**Fragen zum Verständnis**
**1.** Erkläre in ein bis drei Sätzen, wodurch laut Textauszug die bevorstehenden Angriffe verhindert und die Fangruppen getrennt werden konnten.
**2.** Entnimm dem Textauszug wortgetreu den Abschnitt zwischen „Die Schalke-Fans führten“ und „Sie die Vorfälle?“, beide eingeschlossen.
**3.** Womit waren die Schalke-Fans laut Textauszug vermummt? Zähle alles auf.

**Textauszug**
###

Welche Situation fanden Ihre Beamten vor?

Die Schalke-Fans führten teilweise Stockschirme und sogar einen Spaten mit sich. Und sie waren zum größtenteils mit Halstüchern, hochgezogenen Rollkragen und Mützen vermummt. Nur durch den konsequenten und massiven Einsatz von Pfefferspray und Schlagstöcken konnten die unmittelbar bevorstehenden Angriffe verhindert und die Fangruppen getrennt werden. Als weitere Polizisten eintrafen, flüchteten die Schalke-Fans über einen Zaun. Ein Anhänger zog sich hierbei eine leichte Verletzung am Finger zu. Insgesamt 14 Schalke-Fans aus dieser Gruppe konnten festgenommen werden. Dabei wurden die Beamten von der anderen Zaunseite mit Pflaster- und Schottersteinen beworfen. Ein Streifenwagen wurde mit Schirmen angegriffen und dabei von den Chaoten ein Blinklicht abgetreten.

Wie bewerten Sie die Vorfälle?

###

**Rohdaten**
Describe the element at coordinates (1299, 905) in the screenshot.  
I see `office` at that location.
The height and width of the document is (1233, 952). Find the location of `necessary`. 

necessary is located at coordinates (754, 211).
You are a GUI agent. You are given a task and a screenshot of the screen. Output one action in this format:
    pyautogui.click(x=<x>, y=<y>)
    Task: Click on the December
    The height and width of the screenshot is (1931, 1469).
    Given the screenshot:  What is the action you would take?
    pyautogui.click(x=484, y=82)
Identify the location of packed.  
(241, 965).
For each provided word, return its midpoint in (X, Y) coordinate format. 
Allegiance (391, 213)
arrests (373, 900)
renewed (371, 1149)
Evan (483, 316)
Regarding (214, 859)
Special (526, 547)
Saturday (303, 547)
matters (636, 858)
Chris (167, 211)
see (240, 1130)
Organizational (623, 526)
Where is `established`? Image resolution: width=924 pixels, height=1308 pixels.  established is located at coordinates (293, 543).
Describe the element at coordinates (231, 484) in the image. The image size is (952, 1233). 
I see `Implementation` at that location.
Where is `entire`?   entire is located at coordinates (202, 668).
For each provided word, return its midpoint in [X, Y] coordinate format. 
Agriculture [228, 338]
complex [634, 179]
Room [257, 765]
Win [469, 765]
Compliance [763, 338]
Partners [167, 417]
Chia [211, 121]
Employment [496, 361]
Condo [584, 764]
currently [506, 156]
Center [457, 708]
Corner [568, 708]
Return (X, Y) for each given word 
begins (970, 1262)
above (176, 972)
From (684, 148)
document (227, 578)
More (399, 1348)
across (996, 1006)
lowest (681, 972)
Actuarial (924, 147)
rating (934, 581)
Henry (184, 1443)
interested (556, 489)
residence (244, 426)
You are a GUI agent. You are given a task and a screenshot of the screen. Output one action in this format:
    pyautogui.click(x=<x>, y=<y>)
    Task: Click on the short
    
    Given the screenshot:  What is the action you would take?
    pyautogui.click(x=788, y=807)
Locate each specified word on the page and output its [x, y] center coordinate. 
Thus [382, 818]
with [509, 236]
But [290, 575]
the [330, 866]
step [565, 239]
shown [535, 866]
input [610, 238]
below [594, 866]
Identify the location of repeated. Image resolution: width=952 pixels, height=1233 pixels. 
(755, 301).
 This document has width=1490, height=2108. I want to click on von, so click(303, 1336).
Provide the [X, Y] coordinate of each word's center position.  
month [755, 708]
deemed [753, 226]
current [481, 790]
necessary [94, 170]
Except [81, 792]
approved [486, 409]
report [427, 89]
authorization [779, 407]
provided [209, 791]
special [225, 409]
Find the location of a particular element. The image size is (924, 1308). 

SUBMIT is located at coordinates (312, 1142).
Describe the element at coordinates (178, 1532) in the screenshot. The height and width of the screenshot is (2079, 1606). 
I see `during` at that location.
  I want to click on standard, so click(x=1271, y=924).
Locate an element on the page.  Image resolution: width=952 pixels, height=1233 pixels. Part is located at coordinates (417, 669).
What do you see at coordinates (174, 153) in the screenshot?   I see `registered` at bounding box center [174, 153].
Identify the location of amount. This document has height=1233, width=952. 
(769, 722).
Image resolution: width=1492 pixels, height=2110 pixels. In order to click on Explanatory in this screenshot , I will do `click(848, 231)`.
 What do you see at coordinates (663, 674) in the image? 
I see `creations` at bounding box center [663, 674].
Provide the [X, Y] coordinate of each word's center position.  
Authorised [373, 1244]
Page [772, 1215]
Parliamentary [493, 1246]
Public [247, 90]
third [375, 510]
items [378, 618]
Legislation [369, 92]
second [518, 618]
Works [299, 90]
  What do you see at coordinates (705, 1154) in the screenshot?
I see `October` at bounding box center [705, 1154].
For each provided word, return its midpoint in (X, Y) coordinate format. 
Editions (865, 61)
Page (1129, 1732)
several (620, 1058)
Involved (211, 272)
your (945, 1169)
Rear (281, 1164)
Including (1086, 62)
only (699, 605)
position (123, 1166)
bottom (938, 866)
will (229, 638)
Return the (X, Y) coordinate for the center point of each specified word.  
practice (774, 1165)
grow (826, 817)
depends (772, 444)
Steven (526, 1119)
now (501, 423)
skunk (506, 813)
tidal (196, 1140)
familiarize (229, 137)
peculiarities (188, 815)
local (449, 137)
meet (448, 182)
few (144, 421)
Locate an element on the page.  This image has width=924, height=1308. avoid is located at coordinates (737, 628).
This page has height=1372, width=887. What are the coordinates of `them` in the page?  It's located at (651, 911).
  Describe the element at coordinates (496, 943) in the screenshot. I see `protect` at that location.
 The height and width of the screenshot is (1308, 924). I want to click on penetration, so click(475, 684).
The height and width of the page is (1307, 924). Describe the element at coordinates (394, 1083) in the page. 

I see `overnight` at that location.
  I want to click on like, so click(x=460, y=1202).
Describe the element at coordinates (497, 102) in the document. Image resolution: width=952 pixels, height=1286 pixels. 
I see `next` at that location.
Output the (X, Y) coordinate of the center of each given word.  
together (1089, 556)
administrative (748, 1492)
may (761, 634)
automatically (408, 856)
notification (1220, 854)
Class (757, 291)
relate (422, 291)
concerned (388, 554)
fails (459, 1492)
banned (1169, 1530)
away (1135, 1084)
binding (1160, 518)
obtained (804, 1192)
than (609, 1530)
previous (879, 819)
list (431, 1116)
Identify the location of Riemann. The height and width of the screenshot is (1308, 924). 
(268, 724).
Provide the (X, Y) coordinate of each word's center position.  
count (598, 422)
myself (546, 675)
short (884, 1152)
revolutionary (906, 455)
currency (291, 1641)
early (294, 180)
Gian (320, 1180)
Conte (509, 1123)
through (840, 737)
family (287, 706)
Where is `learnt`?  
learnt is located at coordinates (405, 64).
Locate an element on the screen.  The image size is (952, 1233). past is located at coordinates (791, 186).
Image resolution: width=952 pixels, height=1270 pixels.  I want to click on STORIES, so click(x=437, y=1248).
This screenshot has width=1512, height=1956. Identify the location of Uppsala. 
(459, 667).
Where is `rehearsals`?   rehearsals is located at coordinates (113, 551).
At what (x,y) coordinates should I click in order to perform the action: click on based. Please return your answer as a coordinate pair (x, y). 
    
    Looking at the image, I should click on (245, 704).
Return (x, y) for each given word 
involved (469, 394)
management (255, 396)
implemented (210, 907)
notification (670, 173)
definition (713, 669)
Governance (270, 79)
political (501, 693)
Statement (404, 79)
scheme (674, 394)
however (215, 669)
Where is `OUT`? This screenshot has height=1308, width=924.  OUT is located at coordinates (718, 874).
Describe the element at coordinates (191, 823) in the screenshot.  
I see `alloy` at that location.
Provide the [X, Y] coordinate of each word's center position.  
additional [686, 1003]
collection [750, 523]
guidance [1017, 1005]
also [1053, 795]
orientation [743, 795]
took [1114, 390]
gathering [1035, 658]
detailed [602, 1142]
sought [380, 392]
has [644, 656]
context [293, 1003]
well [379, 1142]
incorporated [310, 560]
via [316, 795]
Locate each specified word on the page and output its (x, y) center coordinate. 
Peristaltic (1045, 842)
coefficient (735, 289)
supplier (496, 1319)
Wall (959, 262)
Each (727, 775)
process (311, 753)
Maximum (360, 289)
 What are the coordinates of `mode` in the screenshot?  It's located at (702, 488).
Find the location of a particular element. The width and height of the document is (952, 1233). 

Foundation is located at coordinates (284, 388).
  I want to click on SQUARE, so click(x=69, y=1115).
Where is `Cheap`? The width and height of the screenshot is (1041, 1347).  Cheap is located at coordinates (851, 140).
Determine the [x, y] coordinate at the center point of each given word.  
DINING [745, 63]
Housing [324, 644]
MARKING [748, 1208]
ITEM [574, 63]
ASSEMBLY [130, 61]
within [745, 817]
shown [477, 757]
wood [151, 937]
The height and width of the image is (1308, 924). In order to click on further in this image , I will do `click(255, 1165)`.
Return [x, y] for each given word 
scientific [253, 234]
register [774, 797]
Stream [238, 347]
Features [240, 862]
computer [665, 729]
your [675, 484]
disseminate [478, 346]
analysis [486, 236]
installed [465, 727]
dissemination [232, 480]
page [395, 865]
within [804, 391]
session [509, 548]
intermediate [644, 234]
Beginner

###

**Antworten pro Aufgabe**
**1.** Das gelang nur durch den konsequenten und massiven Einsatz von Pfefferspray und Schlagstöcken.

**2.**
Die Schalke-Fans führten teilweise Stockschirme und sogar einen Spaten mit sich. Und sie waren zum größtenteils mit Halstüchern, hochgezogenen Rollkragen und Mützen vermummt. Nur durch den konsequenten und massiven Einsatz von Pfefferspray und Schlagstöcken konnten die unmittelbar bevorstehenden Angriffe verhindert und die Fangruppen getrennt werden. Als weitere Polizisten eintrafen, flüchteten die Schalke-Fans über einen Zaun. Ein Anhänger zog sich hierbei eine leichte Verletzung am Finger zu. Insgesamt 14 Schalke-Fans aus dieser Gruppe konnten festgenommen werden. Dabei wurden die Beamten von der anderen Zaunseite mit Pflaster- und Schottersteinen beworfen. Ein Streifenwagen wurde mit Schirmen angegriffen und dabei von den Chaoten ein Blinklicht abgetreten.

Wie bewerten Sie die Vorfälle?

**3.**
- Halstücher
- hochgezogene Rollkragen
- Mützen